Chacune devient de fait progressivement la thérapeute de sa contrepartie, jusqu'au transfert.
Alors, la confrontation offrant la possibilité d'une double introspection jamais réalisée avant, auront-elles la force de survivre à une adversité jusqu'ici jamais surmontée ? Auront-elles, surtout, la force mentale de commencer enfin une vie détachée d'un passé traumatique ? De pardonner et de se pardonner ? Il faudra lire pour le savoir. C'est de bout en bout incertain, donc de bout en bout passionnant.

Note : Certains sur Internet trouvent que manque un climax. Ici, comme dans toute thérapie, c'est le chemin qui importe plus que la destination, et les monstres aussi sont surtout dans les têtes.

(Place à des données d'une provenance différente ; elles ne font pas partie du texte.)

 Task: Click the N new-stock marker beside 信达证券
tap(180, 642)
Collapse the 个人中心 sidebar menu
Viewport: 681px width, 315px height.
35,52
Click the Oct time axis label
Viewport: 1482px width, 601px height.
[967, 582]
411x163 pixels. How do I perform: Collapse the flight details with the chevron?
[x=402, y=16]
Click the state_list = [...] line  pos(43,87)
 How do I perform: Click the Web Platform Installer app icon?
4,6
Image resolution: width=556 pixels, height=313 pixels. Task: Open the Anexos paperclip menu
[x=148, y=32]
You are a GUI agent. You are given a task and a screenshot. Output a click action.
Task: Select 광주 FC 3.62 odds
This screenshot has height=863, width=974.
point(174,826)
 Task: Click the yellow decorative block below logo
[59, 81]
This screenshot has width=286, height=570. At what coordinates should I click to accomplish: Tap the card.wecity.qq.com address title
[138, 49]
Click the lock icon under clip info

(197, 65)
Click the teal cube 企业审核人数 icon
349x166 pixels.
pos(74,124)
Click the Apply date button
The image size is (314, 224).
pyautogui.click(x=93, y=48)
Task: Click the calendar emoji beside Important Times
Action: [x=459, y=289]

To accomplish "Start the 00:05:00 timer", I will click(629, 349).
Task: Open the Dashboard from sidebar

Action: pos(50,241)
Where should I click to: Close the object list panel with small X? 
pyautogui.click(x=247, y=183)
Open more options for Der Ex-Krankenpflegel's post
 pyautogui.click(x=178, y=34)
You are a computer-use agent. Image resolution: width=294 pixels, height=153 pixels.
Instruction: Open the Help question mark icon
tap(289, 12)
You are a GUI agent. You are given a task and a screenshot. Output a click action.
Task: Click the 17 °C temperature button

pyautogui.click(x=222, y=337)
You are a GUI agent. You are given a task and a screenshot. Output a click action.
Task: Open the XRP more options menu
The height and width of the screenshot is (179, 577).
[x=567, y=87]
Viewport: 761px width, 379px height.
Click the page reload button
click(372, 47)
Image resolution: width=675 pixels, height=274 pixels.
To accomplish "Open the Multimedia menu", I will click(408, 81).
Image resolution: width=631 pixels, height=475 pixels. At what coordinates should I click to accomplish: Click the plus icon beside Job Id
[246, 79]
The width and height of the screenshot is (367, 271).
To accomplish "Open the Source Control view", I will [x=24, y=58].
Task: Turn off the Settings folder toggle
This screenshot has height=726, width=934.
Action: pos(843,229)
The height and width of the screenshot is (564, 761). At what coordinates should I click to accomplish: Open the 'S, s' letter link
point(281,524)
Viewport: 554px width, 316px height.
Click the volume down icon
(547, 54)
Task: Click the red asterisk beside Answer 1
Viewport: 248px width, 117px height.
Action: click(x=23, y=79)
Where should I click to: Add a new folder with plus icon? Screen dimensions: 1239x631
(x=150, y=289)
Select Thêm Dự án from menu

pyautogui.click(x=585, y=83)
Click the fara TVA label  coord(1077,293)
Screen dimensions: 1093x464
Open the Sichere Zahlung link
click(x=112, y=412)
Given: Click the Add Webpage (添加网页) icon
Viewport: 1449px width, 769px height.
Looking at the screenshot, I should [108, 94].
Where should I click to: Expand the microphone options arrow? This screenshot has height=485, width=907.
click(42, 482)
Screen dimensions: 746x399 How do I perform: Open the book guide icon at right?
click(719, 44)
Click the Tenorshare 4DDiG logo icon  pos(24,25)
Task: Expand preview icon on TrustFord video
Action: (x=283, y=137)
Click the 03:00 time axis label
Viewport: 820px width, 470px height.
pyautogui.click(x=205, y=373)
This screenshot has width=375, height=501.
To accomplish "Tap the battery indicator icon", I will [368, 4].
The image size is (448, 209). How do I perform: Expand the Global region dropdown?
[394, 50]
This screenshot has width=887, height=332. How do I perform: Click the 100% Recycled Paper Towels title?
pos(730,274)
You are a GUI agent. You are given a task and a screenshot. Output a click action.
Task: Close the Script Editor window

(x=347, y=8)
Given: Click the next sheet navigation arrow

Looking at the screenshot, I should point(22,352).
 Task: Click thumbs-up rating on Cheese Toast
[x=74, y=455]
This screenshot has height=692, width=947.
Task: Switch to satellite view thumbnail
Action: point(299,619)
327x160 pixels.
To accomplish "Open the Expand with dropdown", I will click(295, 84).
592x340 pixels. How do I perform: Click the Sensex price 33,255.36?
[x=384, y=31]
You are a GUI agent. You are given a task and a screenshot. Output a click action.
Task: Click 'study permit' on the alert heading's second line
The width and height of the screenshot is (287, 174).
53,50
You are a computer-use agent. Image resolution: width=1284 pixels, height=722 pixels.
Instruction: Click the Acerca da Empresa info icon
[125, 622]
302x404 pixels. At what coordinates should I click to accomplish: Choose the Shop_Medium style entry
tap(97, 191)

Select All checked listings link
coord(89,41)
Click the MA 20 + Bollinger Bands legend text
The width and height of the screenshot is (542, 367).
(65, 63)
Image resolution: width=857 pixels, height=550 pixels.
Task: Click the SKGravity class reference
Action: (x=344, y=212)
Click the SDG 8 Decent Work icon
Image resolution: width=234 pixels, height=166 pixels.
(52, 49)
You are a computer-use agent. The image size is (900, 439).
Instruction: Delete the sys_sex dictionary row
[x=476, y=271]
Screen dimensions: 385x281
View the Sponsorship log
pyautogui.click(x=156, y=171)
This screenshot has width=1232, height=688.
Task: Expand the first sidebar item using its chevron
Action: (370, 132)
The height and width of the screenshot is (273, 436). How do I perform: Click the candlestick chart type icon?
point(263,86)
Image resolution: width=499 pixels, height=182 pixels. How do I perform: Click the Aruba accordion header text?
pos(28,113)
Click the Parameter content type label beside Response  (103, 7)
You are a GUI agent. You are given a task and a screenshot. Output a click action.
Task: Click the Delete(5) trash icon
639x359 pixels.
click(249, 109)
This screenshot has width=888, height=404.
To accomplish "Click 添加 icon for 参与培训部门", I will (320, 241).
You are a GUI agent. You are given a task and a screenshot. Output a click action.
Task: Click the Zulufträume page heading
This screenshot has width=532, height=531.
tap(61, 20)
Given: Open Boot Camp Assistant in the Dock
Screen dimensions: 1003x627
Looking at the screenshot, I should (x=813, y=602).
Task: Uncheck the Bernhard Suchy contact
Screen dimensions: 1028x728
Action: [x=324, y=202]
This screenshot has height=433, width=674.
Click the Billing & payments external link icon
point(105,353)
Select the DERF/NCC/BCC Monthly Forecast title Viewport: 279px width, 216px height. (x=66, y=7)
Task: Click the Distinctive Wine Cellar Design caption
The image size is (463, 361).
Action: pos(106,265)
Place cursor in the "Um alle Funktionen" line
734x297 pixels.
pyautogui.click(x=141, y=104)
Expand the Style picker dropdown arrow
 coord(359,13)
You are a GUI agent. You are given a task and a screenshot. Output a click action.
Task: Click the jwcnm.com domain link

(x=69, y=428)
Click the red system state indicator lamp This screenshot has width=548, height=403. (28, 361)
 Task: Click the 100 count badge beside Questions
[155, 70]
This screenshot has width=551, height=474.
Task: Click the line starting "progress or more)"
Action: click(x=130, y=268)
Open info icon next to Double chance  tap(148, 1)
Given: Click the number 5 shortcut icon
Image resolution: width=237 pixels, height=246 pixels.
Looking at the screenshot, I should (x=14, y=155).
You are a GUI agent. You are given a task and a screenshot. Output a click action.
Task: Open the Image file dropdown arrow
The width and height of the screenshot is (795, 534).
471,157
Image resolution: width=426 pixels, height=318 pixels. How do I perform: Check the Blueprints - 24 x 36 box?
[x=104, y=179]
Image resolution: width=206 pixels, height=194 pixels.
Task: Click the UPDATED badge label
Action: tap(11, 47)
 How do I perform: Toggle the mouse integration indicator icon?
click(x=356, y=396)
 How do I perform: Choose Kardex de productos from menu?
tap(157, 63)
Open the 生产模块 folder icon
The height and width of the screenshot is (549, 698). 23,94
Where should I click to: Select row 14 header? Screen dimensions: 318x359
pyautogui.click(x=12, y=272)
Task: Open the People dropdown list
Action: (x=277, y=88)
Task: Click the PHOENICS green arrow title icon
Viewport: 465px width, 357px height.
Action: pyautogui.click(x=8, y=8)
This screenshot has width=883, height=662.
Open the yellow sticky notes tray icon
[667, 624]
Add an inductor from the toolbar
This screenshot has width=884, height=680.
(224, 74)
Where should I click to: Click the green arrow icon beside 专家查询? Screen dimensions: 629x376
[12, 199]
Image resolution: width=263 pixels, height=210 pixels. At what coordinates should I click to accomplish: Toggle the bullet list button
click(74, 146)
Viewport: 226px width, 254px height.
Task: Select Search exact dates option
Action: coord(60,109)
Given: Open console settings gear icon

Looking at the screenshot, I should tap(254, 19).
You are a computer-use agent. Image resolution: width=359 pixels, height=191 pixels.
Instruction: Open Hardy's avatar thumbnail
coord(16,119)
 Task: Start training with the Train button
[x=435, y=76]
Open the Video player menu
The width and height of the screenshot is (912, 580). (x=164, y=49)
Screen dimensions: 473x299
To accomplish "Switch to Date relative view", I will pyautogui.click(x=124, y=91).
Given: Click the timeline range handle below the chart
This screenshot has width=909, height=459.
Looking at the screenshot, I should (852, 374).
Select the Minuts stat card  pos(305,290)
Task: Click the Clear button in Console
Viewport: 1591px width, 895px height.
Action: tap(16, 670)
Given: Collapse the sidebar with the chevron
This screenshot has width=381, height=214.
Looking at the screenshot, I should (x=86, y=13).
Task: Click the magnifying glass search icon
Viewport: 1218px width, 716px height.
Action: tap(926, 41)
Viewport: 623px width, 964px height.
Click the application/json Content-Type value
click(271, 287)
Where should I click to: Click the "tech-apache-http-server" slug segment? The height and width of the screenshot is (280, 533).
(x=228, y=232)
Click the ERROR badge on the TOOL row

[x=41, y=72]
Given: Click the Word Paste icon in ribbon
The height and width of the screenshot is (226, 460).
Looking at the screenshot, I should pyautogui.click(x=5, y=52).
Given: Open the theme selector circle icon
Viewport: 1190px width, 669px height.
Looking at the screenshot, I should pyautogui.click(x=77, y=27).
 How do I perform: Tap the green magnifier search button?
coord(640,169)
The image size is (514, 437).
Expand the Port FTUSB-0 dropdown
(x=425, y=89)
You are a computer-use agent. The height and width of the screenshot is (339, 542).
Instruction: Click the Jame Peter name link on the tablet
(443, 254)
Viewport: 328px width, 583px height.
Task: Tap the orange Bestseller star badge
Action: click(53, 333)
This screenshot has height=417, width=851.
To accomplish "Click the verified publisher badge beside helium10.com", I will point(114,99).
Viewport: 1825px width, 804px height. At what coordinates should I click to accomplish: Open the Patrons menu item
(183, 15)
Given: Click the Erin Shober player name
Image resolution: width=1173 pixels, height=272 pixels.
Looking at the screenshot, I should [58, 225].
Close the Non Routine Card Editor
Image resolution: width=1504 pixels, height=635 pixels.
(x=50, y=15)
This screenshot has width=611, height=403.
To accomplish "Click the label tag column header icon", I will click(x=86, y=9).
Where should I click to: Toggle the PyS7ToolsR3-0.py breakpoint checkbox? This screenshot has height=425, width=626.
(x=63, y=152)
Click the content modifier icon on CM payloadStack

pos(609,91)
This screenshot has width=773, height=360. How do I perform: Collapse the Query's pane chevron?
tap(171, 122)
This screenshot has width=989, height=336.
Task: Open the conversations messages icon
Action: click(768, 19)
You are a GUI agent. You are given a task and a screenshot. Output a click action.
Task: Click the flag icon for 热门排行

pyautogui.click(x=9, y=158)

The Luminous Dead, Caitlin Starling

Commentaires

Anonyme a dit…
Tiberix : J’en étais à la moitié il y a 3 semaines et il m’est tombé des mains. Je n’arrive pas à regrouper l’énergie nécessaire pour m’y remettre. Les deux personnages sont de plus aussi plats que des candidats de l’Ile de la Tentation. Et ça tiiiiiiiiiiiiire en longueur avec des minis coups de théâtre. C’est typiquement le roman qui aurait mérité d’être une nouvelle (courte la nouvelle).
Gromovar a dit…
Désaccord sur ce coup.

C'est moins les personnages que leur relation et son évolution qui importent imho.

Stay tuned !
shaya a dit…
Il y a de bonnes chances que ça me plaise ça. Notons pour le jour où ça sortira peut-être en VF !
Gromovar a dit…
Alors là, à part croiser les doigts...
chéradénine a dit…
Malgré son prix Bram Stoker et sa belle couverture, le titre semble n'avoir intéressé personne d'autres parmi la blogosphère française ? C'est dommage, même si je vois qu'il a des revews contrastées.
Gromovar a dit…
Ben non, et c'est bien dommage parce que c'est un beau livre.